▶ Records for processing:
========================================
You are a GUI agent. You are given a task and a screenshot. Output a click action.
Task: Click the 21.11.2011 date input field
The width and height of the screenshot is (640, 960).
========================================
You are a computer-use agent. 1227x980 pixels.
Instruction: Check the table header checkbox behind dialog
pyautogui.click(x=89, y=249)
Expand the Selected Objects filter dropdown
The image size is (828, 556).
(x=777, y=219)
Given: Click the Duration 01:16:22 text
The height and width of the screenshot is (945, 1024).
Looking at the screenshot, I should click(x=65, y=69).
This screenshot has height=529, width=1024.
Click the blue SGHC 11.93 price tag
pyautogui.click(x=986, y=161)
========================================
▶ Exercise objective:
Transcribe the listing lines starting with the line containing "Given: Click the Duration 01:16:22 text" and going on through the line containing "pyautogui.click(x=986, y=161)", including both.

▶ Output of the exercise:
Given: Click the Duration 01:16:22 text
The height and width of the screenshot is (945, 1024).
Looking at the screenshot, I should click(x=65, y=69).
This screenshot has height=529, width=1024.
Click the blue SGHC 11.93 price tag
pyautogui.click(x=986, y=161)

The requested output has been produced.